#### [Prompt]
In the abstract on the retrospective time integration scheme, what name is given to the mesoscale model built with that scheme?

#### [Supplied text]
Wednesday, 16 January 2002
Retrospective Time Integration Scheme in Mesoscale Numerical Model
In view of the fact that the atmospheric motion is an irreversible process , a memory function which can recall the observation data in the past has been introduced , moreover it is a new method of numerical weather forecast which combine dynamic and statistic . retrospective time integration scheme, which is generalized from the traditional difference scheme can improve the forecast accuracy , it contains historical information so this scheme adapts to mesoscale weather forecast . The purpose of this paper is to apply this scheme to MM5 model and validate the efficiency of this scheme .Based on the atmospheric self-memorization principle ,the retrospective time integration scheme in a mesoscale numerical model is established which is called SMM5 , and the experimental result is compared with the kernel model MM5. the data used in this experiment is taken in the rain season , 1998 and we emphasize on analyze the fields of wind , air pressure ,temperature of 700hpa during 16-28 July 1998 and the field of rainfall was studied too , it shows that: Because of using information of several history fields ,SMM5 can improve the prediction accuracy . verified with both correlation coefficient and root-mean-square error , the wind, air pressure, temperature fields predicted with SMM5 are much better than that of MM5 . As to the rainfall field , both the precipitation areas and precipitation intensities of SMM5 is more similar to the observed field than that of MM5.

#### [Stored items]

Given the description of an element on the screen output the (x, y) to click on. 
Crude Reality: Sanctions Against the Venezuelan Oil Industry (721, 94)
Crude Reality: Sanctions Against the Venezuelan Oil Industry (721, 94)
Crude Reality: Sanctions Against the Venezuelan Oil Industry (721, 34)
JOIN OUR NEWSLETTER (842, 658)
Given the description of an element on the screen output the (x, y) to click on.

#### [Result of the exercise]
SMM5